──────── Data under study ────────

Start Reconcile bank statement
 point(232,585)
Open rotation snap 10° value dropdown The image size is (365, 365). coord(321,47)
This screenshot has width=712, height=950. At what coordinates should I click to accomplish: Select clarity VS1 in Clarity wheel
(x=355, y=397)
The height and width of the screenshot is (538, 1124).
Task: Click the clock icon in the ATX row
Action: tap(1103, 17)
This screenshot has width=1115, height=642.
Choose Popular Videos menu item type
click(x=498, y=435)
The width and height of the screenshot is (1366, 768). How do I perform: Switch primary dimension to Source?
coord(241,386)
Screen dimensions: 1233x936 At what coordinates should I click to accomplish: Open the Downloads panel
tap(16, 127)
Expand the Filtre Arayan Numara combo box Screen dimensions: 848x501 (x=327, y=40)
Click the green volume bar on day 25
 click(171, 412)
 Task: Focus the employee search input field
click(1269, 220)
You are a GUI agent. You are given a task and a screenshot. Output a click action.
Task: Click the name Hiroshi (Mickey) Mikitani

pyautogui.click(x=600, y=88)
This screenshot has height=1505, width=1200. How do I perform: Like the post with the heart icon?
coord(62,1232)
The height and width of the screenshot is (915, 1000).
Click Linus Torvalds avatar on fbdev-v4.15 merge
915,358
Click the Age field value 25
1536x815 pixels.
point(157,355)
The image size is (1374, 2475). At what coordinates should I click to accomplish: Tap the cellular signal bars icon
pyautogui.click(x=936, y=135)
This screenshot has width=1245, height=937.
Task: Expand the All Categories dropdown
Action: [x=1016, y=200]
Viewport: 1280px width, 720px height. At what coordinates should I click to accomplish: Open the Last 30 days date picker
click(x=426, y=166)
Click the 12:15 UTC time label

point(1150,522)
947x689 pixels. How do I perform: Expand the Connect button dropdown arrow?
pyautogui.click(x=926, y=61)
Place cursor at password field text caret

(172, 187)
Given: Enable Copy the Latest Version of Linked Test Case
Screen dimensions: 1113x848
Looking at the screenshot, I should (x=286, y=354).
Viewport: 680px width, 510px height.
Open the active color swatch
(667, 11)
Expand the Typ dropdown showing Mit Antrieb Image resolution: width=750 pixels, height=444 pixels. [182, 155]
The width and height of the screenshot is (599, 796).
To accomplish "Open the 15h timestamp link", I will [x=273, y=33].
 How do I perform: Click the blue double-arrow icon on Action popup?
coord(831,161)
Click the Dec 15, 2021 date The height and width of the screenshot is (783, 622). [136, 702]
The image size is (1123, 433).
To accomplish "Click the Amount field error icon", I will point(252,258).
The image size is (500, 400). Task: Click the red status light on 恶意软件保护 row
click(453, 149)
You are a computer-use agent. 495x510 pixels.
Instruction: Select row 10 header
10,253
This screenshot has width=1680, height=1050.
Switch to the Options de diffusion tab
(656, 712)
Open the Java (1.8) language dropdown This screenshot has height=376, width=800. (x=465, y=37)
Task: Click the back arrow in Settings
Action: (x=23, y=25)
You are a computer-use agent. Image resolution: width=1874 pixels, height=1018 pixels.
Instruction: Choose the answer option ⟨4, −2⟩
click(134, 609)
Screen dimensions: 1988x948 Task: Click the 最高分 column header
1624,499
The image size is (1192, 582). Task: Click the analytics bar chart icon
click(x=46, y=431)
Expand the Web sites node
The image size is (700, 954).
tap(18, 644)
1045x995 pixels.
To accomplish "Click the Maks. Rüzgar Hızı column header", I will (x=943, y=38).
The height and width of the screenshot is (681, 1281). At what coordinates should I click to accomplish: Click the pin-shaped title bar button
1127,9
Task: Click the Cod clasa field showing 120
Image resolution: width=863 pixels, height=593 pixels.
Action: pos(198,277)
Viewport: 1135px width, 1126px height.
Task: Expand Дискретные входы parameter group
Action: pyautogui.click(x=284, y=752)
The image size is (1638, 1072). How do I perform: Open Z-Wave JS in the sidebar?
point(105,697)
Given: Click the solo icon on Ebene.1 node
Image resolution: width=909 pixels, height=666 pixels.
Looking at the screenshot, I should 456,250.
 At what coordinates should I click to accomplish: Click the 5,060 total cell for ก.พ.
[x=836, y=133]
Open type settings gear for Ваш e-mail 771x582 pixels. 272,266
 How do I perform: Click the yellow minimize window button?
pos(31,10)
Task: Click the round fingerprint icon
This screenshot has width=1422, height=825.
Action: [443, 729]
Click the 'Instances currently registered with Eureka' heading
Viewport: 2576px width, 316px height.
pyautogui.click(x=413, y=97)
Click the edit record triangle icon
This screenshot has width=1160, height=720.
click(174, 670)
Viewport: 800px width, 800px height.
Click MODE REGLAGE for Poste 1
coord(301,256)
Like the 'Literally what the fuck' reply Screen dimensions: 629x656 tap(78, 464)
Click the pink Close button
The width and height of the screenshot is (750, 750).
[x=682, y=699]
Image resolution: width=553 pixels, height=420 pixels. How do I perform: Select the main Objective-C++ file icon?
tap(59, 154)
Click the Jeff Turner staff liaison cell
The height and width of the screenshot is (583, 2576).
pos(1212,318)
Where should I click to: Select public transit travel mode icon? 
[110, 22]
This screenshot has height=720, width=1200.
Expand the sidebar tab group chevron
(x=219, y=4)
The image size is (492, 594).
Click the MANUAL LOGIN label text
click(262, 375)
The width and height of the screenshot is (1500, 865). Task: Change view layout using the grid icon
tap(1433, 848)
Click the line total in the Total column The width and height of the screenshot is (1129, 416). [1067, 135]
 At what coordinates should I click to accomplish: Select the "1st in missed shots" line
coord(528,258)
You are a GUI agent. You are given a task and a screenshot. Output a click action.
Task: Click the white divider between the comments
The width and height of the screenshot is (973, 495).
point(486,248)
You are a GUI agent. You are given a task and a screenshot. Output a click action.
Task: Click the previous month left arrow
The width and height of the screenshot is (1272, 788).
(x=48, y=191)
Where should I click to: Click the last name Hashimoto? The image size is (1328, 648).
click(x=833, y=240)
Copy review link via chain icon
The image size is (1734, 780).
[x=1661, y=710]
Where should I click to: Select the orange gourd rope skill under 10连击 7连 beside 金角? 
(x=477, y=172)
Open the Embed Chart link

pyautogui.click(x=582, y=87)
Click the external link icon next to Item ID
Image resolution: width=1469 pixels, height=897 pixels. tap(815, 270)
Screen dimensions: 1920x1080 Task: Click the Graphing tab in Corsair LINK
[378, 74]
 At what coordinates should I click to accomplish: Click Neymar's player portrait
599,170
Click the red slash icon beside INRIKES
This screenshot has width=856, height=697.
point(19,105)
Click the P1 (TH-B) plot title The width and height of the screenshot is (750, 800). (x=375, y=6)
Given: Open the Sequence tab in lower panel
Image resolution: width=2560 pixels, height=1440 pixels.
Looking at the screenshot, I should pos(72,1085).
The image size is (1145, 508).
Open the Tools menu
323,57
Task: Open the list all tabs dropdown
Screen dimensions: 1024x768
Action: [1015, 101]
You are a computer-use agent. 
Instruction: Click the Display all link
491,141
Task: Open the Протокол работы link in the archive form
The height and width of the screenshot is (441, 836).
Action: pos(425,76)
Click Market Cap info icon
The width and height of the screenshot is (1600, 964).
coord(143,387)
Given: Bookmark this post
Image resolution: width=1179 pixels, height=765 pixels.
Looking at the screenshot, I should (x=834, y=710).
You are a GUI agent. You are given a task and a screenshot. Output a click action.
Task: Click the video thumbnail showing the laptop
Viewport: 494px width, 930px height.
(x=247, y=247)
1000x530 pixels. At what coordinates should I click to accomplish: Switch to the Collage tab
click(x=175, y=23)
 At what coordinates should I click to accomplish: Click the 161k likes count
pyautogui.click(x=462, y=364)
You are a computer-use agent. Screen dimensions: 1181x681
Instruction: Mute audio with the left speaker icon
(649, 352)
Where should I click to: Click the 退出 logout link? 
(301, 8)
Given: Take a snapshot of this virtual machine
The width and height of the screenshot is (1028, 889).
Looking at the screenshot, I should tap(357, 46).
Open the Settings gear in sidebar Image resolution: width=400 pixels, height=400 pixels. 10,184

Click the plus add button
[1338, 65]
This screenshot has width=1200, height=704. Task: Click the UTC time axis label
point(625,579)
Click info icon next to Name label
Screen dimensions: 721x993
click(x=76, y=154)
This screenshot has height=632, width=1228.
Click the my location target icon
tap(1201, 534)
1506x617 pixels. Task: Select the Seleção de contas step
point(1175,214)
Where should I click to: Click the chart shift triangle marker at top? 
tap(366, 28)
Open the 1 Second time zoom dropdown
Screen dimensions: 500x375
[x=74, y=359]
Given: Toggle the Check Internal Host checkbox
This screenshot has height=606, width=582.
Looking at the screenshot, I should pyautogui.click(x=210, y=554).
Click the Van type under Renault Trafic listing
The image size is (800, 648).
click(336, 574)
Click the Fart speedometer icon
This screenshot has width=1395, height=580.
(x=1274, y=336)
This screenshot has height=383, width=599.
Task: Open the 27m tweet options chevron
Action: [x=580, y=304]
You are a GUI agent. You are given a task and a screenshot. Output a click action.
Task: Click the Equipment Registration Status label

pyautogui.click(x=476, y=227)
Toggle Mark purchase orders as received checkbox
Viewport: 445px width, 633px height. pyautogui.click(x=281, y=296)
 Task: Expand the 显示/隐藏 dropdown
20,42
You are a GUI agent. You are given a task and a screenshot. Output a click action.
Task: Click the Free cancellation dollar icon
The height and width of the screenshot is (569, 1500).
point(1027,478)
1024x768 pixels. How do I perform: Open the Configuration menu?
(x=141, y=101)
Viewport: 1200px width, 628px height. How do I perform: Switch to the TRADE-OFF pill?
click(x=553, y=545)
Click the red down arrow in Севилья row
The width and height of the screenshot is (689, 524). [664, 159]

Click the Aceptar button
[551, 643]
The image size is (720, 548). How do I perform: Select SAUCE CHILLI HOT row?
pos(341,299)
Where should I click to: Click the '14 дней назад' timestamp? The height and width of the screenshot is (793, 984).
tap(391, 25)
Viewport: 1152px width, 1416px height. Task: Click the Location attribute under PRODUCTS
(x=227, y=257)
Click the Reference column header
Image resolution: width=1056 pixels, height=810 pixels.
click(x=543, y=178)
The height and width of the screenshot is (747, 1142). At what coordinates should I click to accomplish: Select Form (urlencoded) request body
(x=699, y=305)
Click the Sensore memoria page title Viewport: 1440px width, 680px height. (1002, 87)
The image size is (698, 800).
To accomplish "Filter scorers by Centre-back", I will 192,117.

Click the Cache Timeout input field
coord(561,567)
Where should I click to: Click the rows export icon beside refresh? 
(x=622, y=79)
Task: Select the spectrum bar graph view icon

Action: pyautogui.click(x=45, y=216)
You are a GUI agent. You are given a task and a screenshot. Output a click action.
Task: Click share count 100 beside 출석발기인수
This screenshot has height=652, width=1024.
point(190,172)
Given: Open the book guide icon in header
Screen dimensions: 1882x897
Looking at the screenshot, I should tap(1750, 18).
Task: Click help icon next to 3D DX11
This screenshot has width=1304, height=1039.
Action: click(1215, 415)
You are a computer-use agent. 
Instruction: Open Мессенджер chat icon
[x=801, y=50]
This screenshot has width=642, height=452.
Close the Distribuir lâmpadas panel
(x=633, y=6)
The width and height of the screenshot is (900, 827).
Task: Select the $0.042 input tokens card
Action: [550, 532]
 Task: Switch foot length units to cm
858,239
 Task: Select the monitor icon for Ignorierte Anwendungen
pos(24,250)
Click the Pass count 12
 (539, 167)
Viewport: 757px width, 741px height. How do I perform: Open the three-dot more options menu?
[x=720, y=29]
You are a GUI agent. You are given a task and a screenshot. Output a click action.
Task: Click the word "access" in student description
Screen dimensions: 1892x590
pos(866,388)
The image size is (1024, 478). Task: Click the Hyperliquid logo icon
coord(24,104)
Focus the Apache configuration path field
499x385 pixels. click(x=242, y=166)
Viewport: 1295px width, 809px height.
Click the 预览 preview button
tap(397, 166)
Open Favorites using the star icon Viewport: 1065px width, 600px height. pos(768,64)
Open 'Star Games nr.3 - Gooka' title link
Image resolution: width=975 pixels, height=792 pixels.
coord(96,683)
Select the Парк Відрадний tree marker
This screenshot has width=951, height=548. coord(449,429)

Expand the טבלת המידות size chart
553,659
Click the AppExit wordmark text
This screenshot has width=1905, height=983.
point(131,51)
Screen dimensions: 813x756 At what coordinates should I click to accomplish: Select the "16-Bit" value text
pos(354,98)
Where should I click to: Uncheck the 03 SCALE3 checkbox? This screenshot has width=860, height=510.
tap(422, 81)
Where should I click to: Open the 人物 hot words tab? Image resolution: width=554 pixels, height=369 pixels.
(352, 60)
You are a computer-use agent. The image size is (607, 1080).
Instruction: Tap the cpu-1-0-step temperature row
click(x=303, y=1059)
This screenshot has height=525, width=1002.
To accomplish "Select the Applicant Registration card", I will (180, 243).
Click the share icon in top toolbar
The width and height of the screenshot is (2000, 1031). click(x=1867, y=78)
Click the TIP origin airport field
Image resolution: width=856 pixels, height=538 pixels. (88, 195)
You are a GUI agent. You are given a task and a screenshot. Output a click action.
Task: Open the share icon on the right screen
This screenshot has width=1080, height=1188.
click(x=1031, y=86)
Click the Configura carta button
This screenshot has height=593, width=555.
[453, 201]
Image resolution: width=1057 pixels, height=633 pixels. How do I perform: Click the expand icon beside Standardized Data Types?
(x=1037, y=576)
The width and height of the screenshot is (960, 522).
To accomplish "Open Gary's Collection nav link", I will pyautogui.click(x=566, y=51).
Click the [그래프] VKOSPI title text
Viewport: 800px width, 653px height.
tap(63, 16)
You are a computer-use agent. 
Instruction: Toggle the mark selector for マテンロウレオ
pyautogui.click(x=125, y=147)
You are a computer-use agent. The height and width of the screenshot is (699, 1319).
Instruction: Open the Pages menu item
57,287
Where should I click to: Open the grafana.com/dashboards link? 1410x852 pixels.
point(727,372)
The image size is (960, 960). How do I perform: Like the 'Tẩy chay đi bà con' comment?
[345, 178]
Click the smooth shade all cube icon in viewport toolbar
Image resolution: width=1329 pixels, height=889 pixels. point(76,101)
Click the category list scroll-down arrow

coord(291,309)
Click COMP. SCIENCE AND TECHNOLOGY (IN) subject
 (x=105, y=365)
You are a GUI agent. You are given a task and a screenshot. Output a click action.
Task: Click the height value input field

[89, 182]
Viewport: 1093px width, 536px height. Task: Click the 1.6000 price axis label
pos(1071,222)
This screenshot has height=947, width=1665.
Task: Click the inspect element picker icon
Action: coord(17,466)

────────

[Brief]: One line above contains "The width and height of the screenshot is (960, 522).". Output that line and each one after it, word for word, and nothing else.

[Exercise output]:
The width and height of the screenshot is (960, 522).
To accomplish "Open Gary's Collection nav link", I will pyautogui.click(x=566, y=51).
Click the [그래프] VKOSPI title text
Viewport: 800px width, 653px height.
tap(63, 16)
You are a computer-use agent. 
Instruction: Toggle the mark selector for マテンロウレオ
pyautogui.click(x=125, y=147)
You are a computer-use agent. The height and width of the screenshot is (699, 1319).
Instruction: Open the Pages menu item
57,287
Where should I click to: Open the grafana.com/dashboards link? 1410x852 pixels.
point(727,372)
The image size is (960, 960). How do I perform: Like the 'Tẩy chay đi bà con' comment?
[345, 178]
Click the smooth shade all cube icon in viewport toolbar
Image resolution: width=1329 pixels, height=889 pixels. point(76,101)
Click the category list scroll-down arrow

coord(291,309)
Click COMP. SCIENCE AND TECHNOLOGY (IN) subject
 (x=105, y=365)
You are a GUI agent. You are given a task and a screenshot. Output a click action.
Task: Click the height value input field

[89, 182]
Viewport: 1093px width, 536px height. Task: Click the 1.6000 price axis label
pos(1071,222)
This screenshot has height=947, width=1665.
Task: Click the inspect element picker icon
Action: coord(17,466)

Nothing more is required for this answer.